= Siege of Thebes (poem) =

Poem by John Lydgate

Siege of Thebes is a 4716-line poem written by John Lydgate between 1420 and 1422. Lydgate composed the Siege of Thebes directly following his composition of Troy Book - which was patronized by King Henry V - and directly preceding his production of The Fall of Princes - which Humphrey Duke of Gloucester patronized during King Henry VI's regency. The poem is particularly significant because it was written without an identifiable patron, and most probably without patron or commission whatsoever. Whatever the status of its patronage, the Siege of Thebes still managed to gain significant popularity, attested to by its 31 surviving manuscripts. The poem is, in large part, a response to Geoffrey Chaucer's The Canterbury Tales.

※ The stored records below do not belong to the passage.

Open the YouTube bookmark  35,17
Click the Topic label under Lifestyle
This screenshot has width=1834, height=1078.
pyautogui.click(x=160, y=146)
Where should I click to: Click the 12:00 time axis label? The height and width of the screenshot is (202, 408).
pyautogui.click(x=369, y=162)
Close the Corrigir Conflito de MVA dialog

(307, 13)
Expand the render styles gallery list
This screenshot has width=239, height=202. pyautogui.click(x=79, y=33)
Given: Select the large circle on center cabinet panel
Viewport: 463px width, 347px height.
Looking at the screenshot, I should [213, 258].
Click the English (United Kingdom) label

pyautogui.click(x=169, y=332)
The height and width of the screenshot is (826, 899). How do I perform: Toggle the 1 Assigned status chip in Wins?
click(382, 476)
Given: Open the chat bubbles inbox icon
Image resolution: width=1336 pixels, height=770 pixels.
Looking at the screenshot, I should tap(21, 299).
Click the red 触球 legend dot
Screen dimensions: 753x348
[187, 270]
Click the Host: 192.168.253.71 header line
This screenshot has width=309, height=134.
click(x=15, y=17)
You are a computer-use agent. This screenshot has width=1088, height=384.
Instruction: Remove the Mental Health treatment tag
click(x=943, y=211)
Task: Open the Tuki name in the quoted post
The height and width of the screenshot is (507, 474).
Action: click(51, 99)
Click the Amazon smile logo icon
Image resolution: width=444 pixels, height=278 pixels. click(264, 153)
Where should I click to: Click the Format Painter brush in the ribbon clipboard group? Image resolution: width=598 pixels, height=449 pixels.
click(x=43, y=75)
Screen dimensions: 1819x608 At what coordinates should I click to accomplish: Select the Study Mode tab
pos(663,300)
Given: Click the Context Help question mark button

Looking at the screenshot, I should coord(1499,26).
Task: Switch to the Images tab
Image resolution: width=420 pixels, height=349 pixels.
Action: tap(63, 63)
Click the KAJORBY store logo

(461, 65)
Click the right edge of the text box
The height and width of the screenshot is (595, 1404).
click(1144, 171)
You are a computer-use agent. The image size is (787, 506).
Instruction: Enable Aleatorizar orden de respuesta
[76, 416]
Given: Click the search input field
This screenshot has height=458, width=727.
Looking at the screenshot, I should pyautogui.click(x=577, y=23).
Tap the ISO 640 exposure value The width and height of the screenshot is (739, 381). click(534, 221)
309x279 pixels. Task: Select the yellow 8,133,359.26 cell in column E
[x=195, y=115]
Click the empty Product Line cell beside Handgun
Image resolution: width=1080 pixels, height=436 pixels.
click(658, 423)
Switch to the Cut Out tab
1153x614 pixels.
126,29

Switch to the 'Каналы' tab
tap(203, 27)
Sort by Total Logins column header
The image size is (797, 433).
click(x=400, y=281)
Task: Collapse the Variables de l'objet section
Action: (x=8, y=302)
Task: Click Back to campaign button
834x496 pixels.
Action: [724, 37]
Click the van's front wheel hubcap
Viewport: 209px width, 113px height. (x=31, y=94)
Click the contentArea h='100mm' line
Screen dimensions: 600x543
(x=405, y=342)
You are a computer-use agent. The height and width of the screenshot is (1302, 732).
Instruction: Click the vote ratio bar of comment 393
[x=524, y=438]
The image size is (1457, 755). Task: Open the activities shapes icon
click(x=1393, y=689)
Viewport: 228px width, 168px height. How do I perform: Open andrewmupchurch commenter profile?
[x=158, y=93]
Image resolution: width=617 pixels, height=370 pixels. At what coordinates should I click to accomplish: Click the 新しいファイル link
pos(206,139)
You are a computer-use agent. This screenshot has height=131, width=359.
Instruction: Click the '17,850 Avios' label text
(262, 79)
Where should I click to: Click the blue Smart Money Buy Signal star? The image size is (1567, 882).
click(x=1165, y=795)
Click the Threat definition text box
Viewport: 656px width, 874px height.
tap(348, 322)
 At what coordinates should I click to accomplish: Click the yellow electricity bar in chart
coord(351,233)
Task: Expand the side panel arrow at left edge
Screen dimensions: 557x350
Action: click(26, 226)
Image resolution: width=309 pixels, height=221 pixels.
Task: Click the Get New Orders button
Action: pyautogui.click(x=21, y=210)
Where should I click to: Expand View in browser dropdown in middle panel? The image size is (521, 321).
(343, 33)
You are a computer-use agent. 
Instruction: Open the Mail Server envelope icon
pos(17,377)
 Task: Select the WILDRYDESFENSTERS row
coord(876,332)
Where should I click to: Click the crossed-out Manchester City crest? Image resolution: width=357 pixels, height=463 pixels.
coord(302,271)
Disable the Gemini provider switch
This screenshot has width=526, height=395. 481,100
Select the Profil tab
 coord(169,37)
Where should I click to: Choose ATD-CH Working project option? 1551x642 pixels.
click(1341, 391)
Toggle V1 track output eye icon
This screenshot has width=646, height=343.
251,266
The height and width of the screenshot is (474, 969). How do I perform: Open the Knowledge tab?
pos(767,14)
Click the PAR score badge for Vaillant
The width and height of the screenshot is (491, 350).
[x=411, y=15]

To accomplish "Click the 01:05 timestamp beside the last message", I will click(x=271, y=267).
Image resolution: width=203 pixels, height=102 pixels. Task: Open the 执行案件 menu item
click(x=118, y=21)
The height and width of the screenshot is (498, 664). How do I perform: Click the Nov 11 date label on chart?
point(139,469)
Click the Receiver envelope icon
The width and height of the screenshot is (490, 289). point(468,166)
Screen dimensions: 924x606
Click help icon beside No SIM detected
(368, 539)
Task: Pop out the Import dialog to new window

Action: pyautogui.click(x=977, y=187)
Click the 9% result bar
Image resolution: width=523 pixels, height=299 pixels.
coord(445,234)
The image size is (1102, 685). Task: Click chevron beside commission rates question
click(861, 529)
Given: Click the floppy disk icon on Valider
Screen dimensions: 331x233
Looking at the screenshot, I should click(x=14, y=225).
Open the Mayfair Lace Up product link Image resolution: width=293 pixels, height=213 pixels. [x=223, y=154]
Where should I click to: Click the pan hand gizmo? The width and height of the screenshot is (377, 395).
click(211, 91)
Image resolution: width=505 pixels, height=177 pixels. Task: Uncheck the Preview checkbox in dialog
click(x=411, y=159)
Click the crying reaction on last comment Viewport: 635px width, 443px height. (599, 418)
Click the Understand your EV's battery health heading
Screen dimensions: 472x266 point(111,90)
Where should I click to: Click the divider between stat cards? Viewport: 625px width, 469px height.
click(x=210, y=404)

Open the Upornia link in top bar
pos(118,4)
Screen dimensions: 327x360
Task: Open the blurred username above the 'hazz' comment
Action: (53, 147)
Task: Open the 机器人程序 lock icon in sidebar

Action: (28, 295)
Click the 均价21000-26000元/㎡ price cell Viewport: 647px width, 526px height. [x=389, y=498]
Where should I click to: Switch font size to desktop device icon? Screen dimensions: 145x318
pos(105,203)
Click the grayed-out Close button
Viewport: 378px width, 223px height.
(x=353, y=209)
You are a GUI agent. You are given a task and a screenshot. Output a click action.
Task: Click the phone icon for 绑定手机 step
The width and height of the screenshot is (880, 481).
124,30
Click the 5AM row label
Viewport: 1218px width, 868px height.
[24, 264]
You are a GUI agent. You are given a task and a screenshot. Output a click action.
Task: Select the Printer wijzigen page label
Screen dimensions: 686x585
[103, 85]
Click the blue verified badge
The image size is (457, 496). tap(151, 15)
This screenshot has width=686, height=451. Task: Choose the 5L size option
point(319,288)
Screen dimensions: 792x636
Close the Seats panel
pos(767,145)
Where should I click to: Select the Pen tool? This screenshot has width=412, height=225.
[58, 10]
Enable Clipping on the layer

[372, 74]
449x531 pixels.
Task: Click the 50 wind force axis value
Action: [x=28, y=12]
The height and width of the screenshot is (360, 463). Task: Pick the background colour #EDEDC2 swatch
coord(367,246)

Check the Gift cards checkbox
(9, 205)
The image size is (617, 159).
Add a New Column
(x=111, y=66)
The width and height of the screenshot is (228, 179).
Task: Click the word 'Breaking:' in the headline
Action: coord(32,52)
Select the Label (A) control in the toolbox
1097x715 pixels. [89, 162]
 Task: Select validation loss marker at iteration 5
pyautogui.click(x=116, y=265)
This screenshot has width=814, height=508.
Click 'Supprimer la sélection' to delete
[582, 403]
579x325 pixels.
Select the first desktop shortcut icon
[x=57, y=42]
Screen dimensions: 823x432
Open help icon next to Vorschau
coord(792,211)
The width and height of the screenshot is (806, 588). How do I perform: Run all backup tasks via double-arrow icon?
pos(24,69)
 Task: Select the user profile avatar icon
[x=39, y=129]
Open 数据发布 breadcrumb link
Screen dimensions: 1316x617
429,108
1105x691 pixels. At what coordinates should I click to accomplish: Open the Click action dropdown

Lydgate's poem borrows The Canterbury Tales pilgrimage-based framing device and is written as an additional tale in the cycle. However, unlike Chaucer, Lydgate establishes himself as the narrator of the work, and recounts the siege of Thebes. Lydgate's Siege of Thebes follows and expands upon the Theban Cycle, but makes significant additions to the source materials.

==Criticism==

Although literary critics generally used to believe that the work was a poor imitation of Chaucer's work rather than a work warranting criticism in and of itself, in recent years the Siege of Thebes has undergone more extensive study and some scholars have come to conclude that the Siege of Thebes indeed merits study. Apart from its complex Lancastrian and pacifist message, the text situates Lydgate as both a follower and rival of Chaucer's poetic tradition, and re-examines the way medieval patronage affected the production of poetry.

==Source materials==

The plot of the Siege of Thebes was influenced by several sources, both classical and medieval. Classically, the plot can be traced to Statius' epic, the Thebaid and Seneca's Oedipus. However, the plot was expanded on in the Middle Ages, most notably in the 12th century French romance, Le Roman de Thébes. The plot of Lydgate's epic follows both of these sources, but integrates work from Boccaccio and the framing device used by Chaucer in The Canterbury Tales. Lydgate also was influenced greatly by Martianus Capella's De nuptiis Philologiae et Mercurii, Roman de Edipus, the Hystoire de Thebes, the Old Testament, and the New Testament. However, the poem also contains original elements and expands upon its source materials thematically.

== Modern editions ==
Only one rendition of the Siege of Thebes into modern English has been published - that by D.J. Favager: The Siege of Thebes: A Modern English Verse Rendition (Kindle 2018).